Mais le réel intérêt du film réside dans son acteur principal, l’inimitable Mickey Rourke. Beaucoup l’ont déjà écrit, « The Wrestler » est avant tout un sorte de biopic métaphorique sur l’acteur précité; star dans les années 80, il connaîtra un déclin brutal dans les années 90. Les références à la carrière de l’acteur/catcheur sont effectivement nombreuses (musicales même quand il affirmera que c’est Nirvana qui a sonné le glas du rock, début des années 90) et laisse à penser qu’au delà d’une « simple » histoire de rédemption, le film est surtout un hommage à l’acteur. A bien y regarder de plus près, c’est surtout un regard réaliste et cruel sur le monde du spectacle que pose Darren Aronofky en trouvant en Mickey Rourke l’image parfaite de l’écorché vif voué corps et âme à son art. Le réalisateur nous fait passer de l’autre côté du miroir, dans les vestiaires là où les combats sont répétés avant d’être « joués » devant le public admiratif. Mais il nous rappelle aussi que s’il s’agit d’un spectacle, les blessures, physiques ou morales, sont bien réelles. A l’instar du cinéma où le spectateur adhère tacitement au contrat par lequel il accepte l’illusion de la fiction (ce que Coleridge appelle le contrat narratif), le catch relève de la même complicité entre les acteurs/sportifs et le public.
Revenant ponctuellement à une approche plus symbolique inhérente à son cinéma, Aronofksy expose son acteur tel un Christ agonisant avant la résurrection. Car l’acteur supplicié sur l’autel du divertissement ne vit qu’à travers les yeux des spectateurs, tout comme une œuvre d’art ne trouve de valeur qu’au travers l’attention qu’on lui porte.
Si les clichés sont nombreux (la prostituée mère de famille, la fille abandonnée par son père,…), le cinéaste ne fait que les effleurer (on l’imagine avec un petit sourire narquois) pour se recentrer constamment sur son sujet, son acteur symbolique. Il cristallise ainsi une évidence trop peu exposée par pudeur ou simple dénis inconscient: le cinéma n’est que stéréotypes (principalement scénaristiques j’entends) comme l’est la réalité qu’elle met en scène et seule n’a de sens que l’interprétation personnelle de tout un chacun.
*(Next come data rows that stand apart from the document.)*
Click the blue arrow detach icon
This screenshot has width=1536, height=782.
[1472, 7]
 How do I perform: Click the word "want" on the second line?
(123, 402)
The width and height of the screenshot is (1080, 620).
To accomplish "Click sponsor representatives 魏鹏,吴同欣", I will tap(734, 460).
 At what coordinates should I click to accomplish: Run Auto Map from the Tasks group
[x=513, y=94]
Le fond rejoint la forme et sa caméra subjective et indiscrète des premiers plans trouve toute sa pertinence.
The Wrestler est une œuvre intimement liée à son public. A l’instar d’une religion, il n’existe qu’au travers de la foi qu’on lui porte et dévoile avec force et humilité les joies et les faiblesses de ce qu’il représente.